The history of the African race is God's illuminated clock, set in the dark steeple of time. The negro has been made the hewer of wood and the drawer of water for nearly all other nations. The people of the United States, however, will have an account to settle with God, owing to their treatment of the negro, which will far surpass the rest of man kind.

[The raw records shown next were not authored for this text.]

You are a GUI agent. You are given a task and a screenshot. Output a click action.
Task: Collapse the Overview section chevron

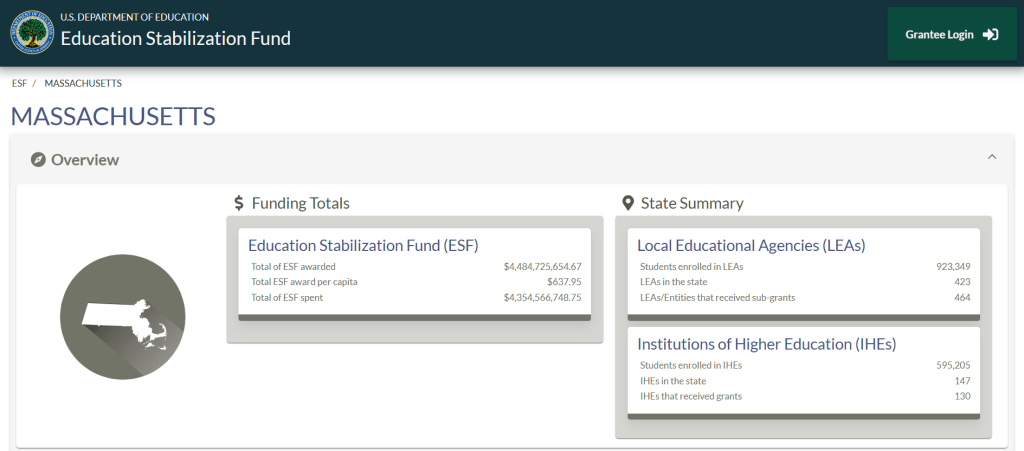[x=992, y=157]
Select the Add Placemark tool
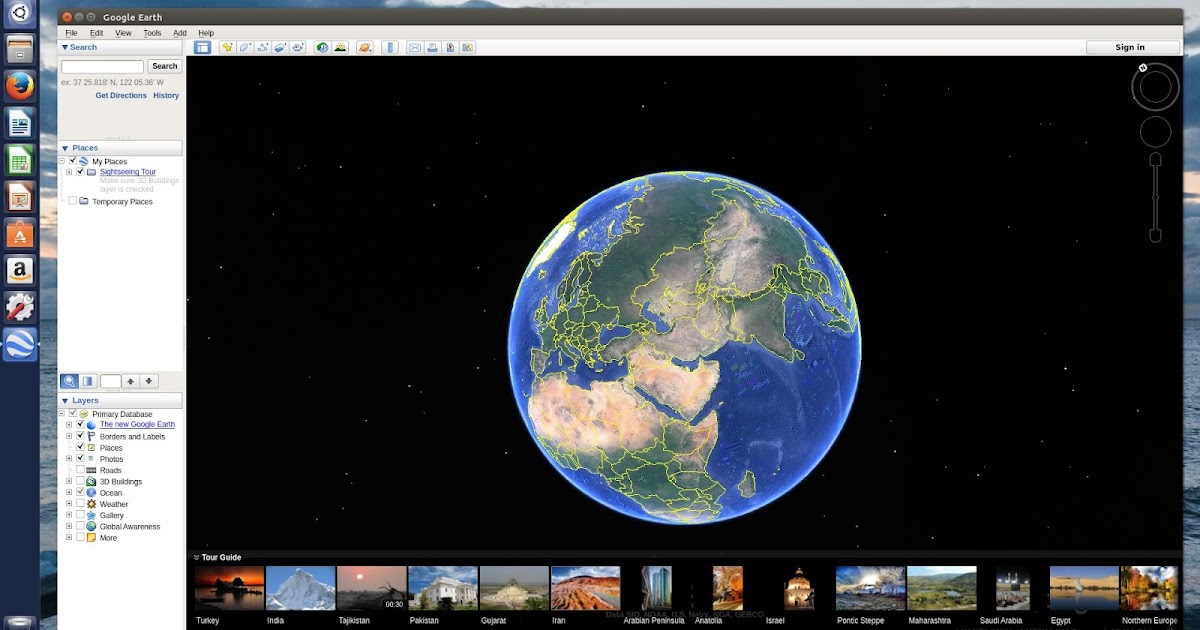The width and height of the screenshot is (1200, 630). [228, 46]
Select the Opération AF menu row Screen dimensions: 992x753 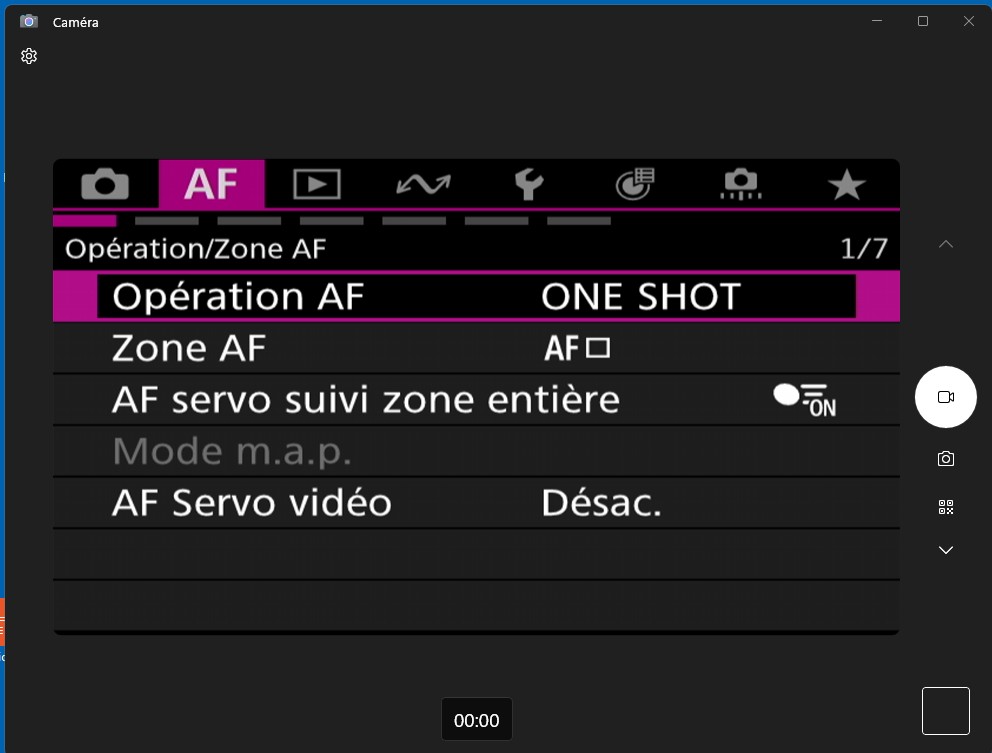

Jerome, on reaching Canada, felt for the first time that personal freedom which God intended that all who bore his image should enjoy. That same forgetfulness of self which had always characterized him now caused him to think of others. The thoughts of dear ones in slavery were continually in his mind, and above all others, Clotelle occupied his thoughts. Now that he was free, he could better appreciate her condition as a slave. Although Jerome met, on his arrival in Canada, numbers who had escaped from the Southern States, he nevertheless shrank from all society, particularly that of females. The soft, silver-gray tints on the leaves of the trees, with their snow-spotted trunks, and a biting air, warned the new-born freeman that he was in another climate. Jerome sought work, and soon found it; and arranged with his employer that the latter should go to Natchez in search of Clotelle. The good Scotchman, for whom the fugitive was laboring, freely offered to go down and purchase the girl, if she could be bought, and let Jerome pay him in work. With such a prospect of future happiness in view, this injured descendant of outraged and bleeding Africa went daily to his toil with an energy hitherto unknown to him. But oh, how vain are the hopes of man!